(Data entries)
Start of Block
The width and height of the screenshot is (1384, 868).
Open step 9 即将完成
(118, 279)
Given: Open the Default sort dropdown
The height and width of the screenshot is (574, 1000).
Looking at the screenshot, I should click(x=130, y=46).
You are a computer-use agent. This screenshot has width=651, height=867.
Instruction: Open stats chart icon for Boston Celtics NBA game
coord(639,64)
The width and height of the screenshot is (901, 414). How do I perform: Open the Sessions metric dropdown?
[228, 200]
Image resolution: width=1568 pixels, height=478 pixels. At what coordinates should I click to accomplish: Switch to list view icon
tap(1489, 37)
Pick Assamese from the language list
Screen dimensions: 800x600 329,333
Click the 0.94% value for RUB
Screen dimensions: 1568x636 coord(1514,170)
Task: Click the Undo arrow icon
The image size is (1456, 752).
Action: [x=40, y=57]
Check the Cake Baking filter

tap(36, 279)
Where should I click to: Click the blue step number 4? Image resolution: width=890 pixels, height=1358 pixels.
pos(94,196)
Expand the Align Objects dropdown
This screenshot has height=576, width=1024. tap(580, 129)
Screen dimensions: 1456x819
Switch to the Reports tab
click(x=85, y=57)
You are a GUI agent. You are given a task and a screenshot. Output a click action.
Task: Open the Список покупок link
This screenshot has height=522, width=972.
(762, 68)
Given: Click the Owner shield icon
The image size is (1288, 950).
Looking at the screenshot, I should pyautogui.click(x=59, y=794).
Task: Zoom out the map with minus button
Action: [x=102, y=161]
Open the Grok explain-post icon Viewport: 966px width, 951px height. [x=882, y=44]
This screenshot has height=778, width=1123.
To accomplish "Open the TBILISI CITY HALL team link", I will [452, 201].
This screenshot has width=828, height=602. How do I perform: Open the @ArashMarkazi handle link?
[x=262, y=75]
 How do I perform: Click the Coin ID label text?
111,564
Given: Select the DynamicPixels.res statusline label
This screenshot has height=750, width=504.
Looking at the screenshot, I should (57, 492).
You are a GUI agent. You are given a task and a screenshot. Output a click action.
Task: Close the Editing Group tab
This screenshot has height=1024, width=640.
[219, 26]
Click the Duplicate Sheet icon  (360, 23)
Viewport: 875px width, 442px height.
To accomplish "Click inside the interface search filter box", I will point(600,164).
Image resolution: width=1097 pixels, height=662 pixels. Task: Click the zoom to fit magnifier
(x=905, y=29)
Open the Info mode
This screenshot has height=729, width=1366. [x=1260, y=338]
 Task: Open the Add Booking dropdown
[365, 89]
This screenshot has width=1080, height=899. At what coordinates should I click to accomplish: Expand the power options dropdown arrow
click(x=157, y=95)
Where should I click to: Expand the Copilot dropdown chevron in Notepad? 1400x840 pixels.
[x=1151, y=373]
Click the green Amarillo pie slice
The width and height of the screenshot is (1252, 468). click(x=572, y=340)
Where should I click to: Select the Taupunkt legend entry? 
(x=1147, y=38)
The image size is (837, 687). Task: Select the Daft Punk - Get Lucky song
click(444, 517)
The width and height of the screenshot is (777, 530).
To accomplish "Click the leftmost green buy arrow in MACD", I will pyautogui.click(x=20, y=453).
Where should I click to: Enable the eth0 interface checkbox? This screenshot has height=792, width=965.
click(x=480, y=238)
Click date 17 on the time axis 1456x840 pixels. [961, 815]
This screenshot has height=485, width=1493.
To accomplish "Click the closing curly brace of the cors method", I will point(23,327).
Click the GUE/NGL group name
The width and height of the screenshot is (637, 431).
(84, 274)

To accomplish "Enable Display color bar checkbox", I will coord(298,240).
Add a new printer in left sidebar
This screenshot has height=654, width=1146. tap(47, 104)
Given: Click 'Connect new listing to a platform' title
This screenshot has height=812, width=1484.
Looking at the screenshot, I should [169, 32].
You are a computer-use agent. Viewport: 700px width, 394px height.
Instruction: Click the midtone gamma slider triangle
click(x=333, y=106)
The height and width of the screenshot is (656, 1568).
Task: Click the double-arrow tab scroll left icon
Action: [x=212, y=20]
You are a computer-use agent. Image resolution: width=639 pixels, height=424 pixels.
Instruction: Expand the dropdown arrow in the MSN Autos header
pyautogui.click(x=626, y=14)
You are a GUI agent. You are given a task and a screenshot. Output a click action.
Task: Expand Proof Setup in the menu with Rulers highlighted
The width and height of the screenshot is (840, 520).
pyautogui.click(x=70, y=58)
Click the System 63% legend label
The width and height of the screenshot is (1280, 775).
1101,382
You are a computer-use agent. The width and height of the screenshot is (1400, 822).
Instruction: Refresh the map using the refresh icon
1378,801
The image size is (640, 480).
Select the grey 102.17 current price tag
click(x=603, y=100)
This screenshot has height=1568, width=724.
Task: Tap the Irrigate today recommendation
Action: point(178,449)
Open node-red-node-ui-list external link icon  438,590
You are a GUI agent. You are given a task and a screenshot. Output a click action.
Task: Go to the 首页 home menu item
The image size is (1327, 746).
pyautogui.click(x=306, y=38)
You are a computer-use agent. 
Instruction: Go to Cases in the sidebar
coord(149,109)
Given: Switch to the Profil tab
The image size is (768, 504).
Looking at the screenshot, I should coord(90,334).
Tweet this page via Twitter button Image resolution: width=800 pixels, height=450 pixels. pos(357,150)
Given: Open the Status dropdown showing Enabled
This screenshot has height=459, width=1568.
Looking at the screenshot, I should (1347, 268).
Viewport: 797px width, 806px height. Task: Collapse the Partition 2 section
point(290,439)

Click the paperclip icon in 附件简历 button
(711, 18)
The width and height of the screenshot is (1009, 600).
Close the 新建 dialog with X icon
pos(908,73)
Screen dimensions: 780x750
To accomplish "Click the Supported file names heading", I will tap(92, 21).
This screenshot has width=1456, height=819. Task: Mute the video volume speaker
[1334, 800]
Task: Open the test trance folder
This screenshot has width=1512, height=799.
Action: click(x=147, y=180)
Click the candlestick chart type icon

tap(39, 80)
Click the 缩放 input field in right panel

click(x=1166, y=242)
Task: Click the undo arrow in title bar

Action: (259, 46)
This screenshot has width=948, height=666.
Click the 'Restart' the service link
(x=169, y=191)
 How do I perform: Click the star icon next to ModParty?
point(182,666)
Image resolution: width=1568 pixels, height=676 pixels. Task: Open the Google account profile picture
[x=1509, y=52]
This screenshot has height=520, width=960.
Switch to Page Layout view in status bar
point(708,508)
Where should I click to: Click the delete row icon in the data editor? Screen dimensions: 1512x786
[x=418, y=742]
End of Block
Problem to work on:
The full set of entries above needs to be restated word for word.

Answer for the task:
The width and height of the screenshot is (1384, 868).
Open step 9 即将完成
(118, 279)
Given: Open the Default sort dropdown
The height and width of the screenshot is (574, 1000).
Looking at the screenshot, I should click(x=130, y=46).
You are a computer-use agent. This screenshot has width=651, height=867.
Instruction: Open stats chart icon for Boston Celtics NBA game
coord(639,64)
The width and height of the screenshot is (901, 414). How do I perform: Open the Sessions metric dropdown?
[228, 200]
Image resolution: width=1568 pixels, height=478 pixels. At what coordinates should I click to accomplish: Switch to list view icon
tap(1489, 37)
Pick Assamese from the language list
Screen dimensions: 800x600 329,333
Click the 0.94% value for RUB
Screen dimensions: 1568x636 coord(1514,170)
Task: Click the Undo arrow icon
The image size is (1456, 752).
Action: [x=40, y=57]
Check the Cake Baking filter

tap(36, 279)
Where should I click to: Click the blue step number 4? Image resolution: width=890 pixels, height=1358 pixels.
pos(94,196)
Expand the Align Objects dropdown
This screenshot has height=576, width=1024. tap(580, 129)
Screen dimensions: 1456x819
Switch to the Reports tab
click(x=85, y=57)
You are a GUI agent. You are given a task and a screenshot. Output a click action.
Task: Open the Список покупок link
This screenshot has height=522, width=972.
(762, 68)
Given: Click the Owner shield icon
The image size is (1288, 950).
Looking at the screenshot, I should pyautogui.click(x=59, y=794).
Task: Zoom out the map with minus button
Action: [x=102, y=161]
Open the Grok explain-post icon Viewport: 966px width, 951px height. [x=882, y=44]
This screenshot has height=778, width=1123.
To accomplish "Open the TBILISI CITY HALL team link", I will [452, 201].
This screenshot has width=828, height=602. How do I perform: Open the @ArashMarkazi handle link?
[x=262, y=75]
 How do I perform: Click the Coin ID label text?
111,564
Given: Select the DynamicPixels.res statusline label
This screenshot has height=750, width=504.
Looking at the screenshot, I should (57, 492).
You are a GUI agent. You are given a task and a screenshot. Output a click action.
Task: Close the Editing Group tab
This screenshot has height=1024, width=640.
[219, 26]
Click the Duplicate Sheet icon  (360, 23)
Viewport: 875px width, 442px height.
To accomplish "Click inside the interface search filter box", I will point(600,164).
Image resolution: width=1097 pixels, height=662 pixels. Task: Click the zoom to fit magnifier
(x=905, y=29)
Open the Info mode
This screenshot has height=729, width=1366. [x=1260, y=338]
 Task: Open the Add Booking dropdown
[365, 89]
This screenshot has width=1080, height=899. At what coordinates should I click to accomplish: Expand the power options dropdown arrow
click(x=157, y=95)
Where should I click to: Expand the Copilot dropdown chevron in Notepad? 1400x840 pixels.
[x=1151, y=373]
Click the green Amarillo pie slice
The width and height of the screenshot is (1252, 468). click(x=572, y=340)
Where should I click to: Select the Taupunkt legend entry? 
(x=1147, y=38)
The image size is (837, 687). Task: Select the Daft Punk - Get Lucky song
click(444, 517)
The width and height of the screenshot is (777, 530).
To accomplish "Click the leftmost green buy arrow in MACD", I will pyautogui.click(x=20, y=453).
Where should I click to: Enable the eth0 interface checkbox? This screenshot has height=792, width=965.
click(x=480, y=238)
Click date 17 on the time axis 1456x840 pixels. [961, 815]
This screenshot has height=485, width=1493.
To accomplish "Click the closing curly brace of the cors method", I will point(23,327).
Click the GUE/NGL group name
The width and height of the screenshot is (637, 431).
(84, 274)

To accomplish "Enable Display color bar checkbox", I will coord(298,240).
Add a new printer in left sidebar
This screenshot has height=654, width=1146. tap(47, 104)
Given: Click 'Connect new listing to a platform' title
This screenshot has height=812, width=1484.
Looking at the screenshot, I should [169, 32].
You are a computer-use agent. Viewport: 700px width, 394px height.
Instruction: Click the midtone gamma slider triangle
click(x=333, y=106)
The height and width of the screenshot is (656, 1568).
Task: Click the double-arrow tab scroll left icon
Action: [x=212, y=20]
You are a computer-use agent. Image resolution: width=639 pixels, height=424 pixels.
Instruction: Expand the dropdown arrow in the MSN Autos header
pyautogui.click(x=626, y=14)
You are a GUI agent. You are given a task and a screenshot. Output a click action.
Task: Expand Proof Setup in the menu with Rulers highlighted
The width and height of the screenshot is (840, 520).
pyautogui.click(x=70, y=58)
Click the System 63% legend label
The width and height of the screenshot is (1280, 775).
1101,382
You are a computer-use agent. The width and height of the screenshot is (1400, 822).
Instruction: Refresh the map using the refresh icon
1378,801
The image size is (640, 480).
Select the grey 102.17 current price tag
click(x=603, y=100)
This screenshot has height=1568, width=724.
Task: Tap the Irrigate today recommendation
Action: point(178,449)
Open node-red-node-ui-list external link icon  438,590
You are a GUI agent. You are given a task and a screenshot. Output a click action.
Task: Go to the 首页 home menu item
The image size is (1327, 746).
pyautogui.click(x=306, y=38)
You are a computer-use agent. 
Instruction: Go to Cases in the sidebar
coord(149,109)
Given: Switch to the Profil tab
The image size is (768, 504).
Looking at the screenshot, I should coord(90,334).
Tweet this page via Twitter button Image resolution: width=800 pixels, height=450 pixels. pos(357,150)
Given: Open the Status dropdown showing Enabled
This screenshot has height=459, width=1568.
Looking at the screenshot, I should (1347, 268).
Viewport: 797px width, 806px height. Task: Collapse the Partition 2 section
point(290,439)

Click the paperclip icon in 附件简历 button
(711, 18)
The width and height of the screenshot is (1009, 600).
Close the 新建 dialog with X icon
pos(908,73)
Screen dimensions: 780x750
To accomplish "Click the Supported file names heading", I will tap(92, 21).
This screenshot has width=1456, height=819. Task: Mute the video volume speaker
[1334, 800]
Task: Open the test trance folder
This screenshot has width=1512, height=799.
Action: click(x=147, y=180)
Click the candlestick chart type icon

tap(39, 80)
Click the 缩放 input field in right panel

click(x=1166, y=242)
Task: Click the undo arrow in title bar

Action: (259, 46)
This screenshot has width=948, height=666.
Click the 'Restart' the service link
(x=169, y=191)
 How do I perform: Click the star icon next to ModParty?
point(182,666)
Image resolution: width=1568 pixels, height=676 pixels. Task: Open the Google account profile picture
[x=1509, y=52]
This screenshot has height=520, width=960.
Switch to Page Layout view in status bar
point(708,508)
Where should I click to: Click the delete row icon in the data editor? Screen dimensions: 1512x786
[x=418, y=742]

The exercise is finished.